A commencer par lui-même qui a vu son rêve de devenir musicien disparaître en même temps que son index dans les rouages du laminoir de l'atelier de joaillerie où il faisait son apprentissage; à commencer par sa mère dont les heures de travail comme aide-soignante laissent souvent, au terme de la nuit, totalement épuisée ; ou encore son père, le fort-en-gueule Raticide, dont les activités de résistance clandestines et les blagues sarcastiques camouflent mal les désillusions face à ce qu'il nomme « le trou du cul du monde », une Espagne envahie par les « rats bleus » et abandonnée des nations alliées; ou bien encore Mme Mir, femme d'âge mûr au coeur de midinette, pathétique amoureuse attendant désespérément une lettre qui ne viendra plus…

Mais « sous les ombres persistantes de l'imagination » de son regard rêveur, Ringo fait s'animer et s'auréoler tout ce petit peuple d'une réalité nouvelle car « ce qui est inventé peut avoir plus de poids et de crédit que la réalité, plus de vie propre et plus de sens, et par conséquent plus de possibilités de survie face à l'oubli. »
Peu à peu germe en lui quelque chose qu'il avait pressenti depuis longtemps déjà, le pouvoir de la fiction et des mots inscrits sur le papier.
Au gré de ses observations et des attentions constantes qu'il porte aux personnages de sa rue, une certitude se fait jour et une nouvelle inclination éclot, qui poussera Ringo à croire « que ce n'est que dans ce territoire ignoré et abrupt de l'écriture qu'il trouvera le passage lumineux qui va des mots aux faits, endroit propice pour repousser l'environnement hostile et se réinventer soi-même. »
Mais les mirages et les faux-semblants, les allers-retours entre mensonge et vérité sont quelquefois source d'interprétations erronées. Au côté de Mme Mir, de Violetta, de M. Alonso et des autres habitants de Torrentes de las Flores, Ringo apprendra aussi que dans la vie tout peut être sujet à imposture.

Roman d'apprentissage et d'initiation, « Calligraphie des rêves » est une magnifique réflexion sur le pouvoir de l'imaginaire à travers la représentation haute en couleur d'un quartier populaire de Barcelone. le jeune Ringo, alter égo de l'auteur, aimant à ce point « franchir le seuil de l'improbable et de l'imperceptible », y fait l'expérience de la vie mais aussi de l'art de mettre en scène la réalité grâce à l'écriture et à la fiction.
Au-delà d'un superbe texte admirablement maîtrisé, le plaisir de raconter, la satisfaction de fabuler, le bonheur d'écrire, que l'on ressent avec une intensité viscérale chez le romancier, ajoutent à la force d'un récit largement autobiographique, déjà éminemment touchant dans tous les aspects de sa narration par la luxuriance des petits riens et des détails, par la description colorée de personnages plus attachants les uns que les autres et par la peinture animée de Barcelone, des Ramblas au parc Guëll… Comme une peau qui respire, la vie jaillit et sourd avec ravissement de tous les pores de la prose de Juan Marsé, le long d'un graphisme délié et au gré de phrases longues et fuselées qui s'écoulent avec la fluidité et la limpidité d'une eau vive.

Lire « Calligraphie des rêves », c'est avoir l'impression de se retrouver projeté dans ces vieux films italiens néoréalistes d'après-guerre - de Roberto Rosselini, de Dino Risi - qui décrivent la dure réalité quotidienne, économique et morale, des faubourgs populaires.
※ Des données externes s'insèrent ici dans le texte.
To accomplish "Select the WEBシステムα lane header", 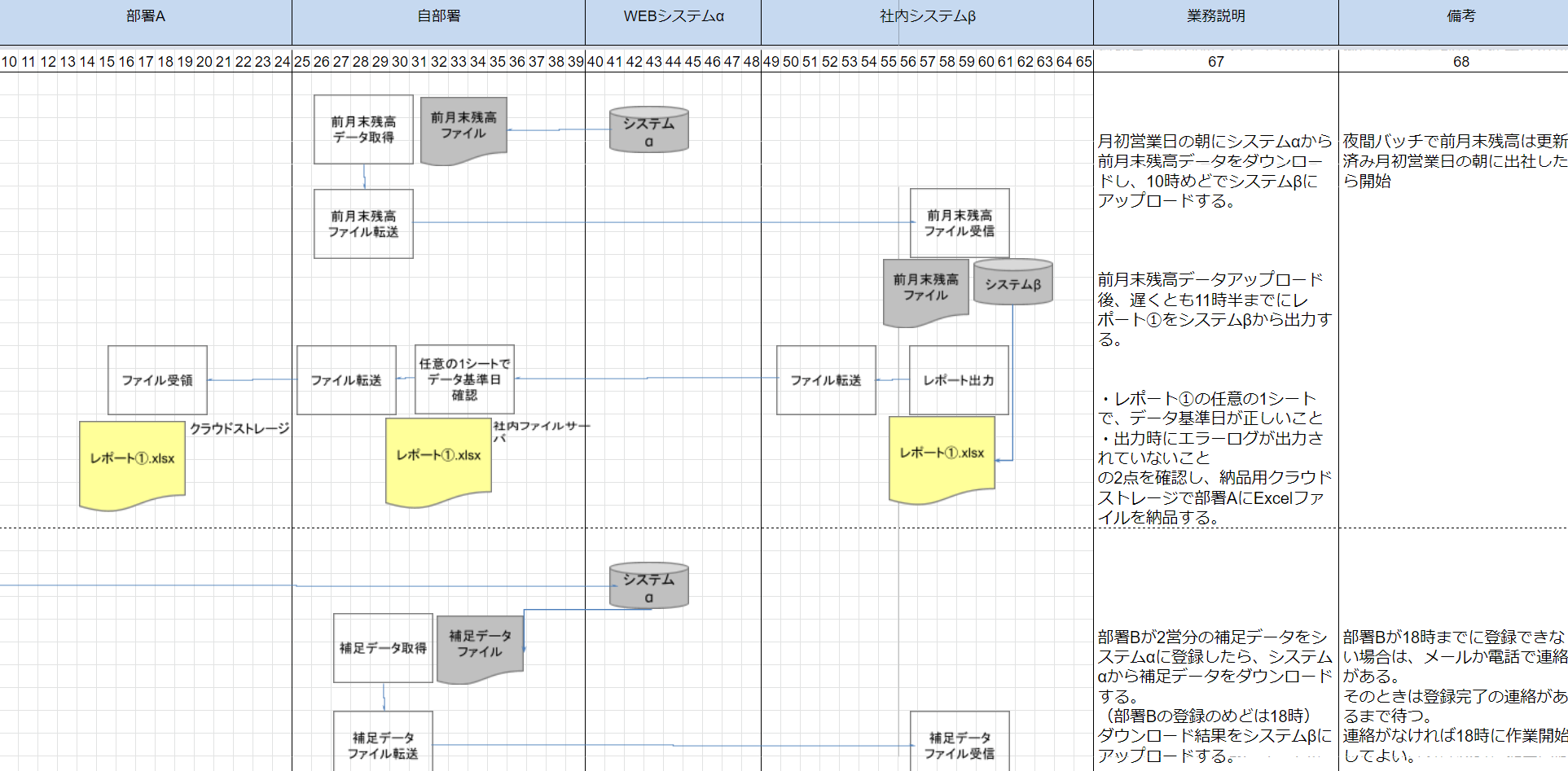I will coord(673,16).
L'on y voit le linge pendre aux fenêtres et une nuée de gamins en culottes courtes s'égailler comme un vol de moineaux dans les vieux quartiers de la ville, sous le regard impassible de vieillards assis devant les portes des bistrots…
Le réalisme pointilleux et expressif y est terriblement attendrissant ; la poésie et la cruauté de la vie y sont harmonieusement entrelacées et, à mi-chemin entre le rire et les larmes, la comédie côtoie le drame et le burlesque le pathétique.
Vif, entraînant, chamarré, émouvant, déchirant, raffiné, le roman de Juan Marsé est un bonheur de lecture dont nous remercions les éditions Christian Bourgeois de nous avoir permis la découverte par le biais de l'opération Masse critique.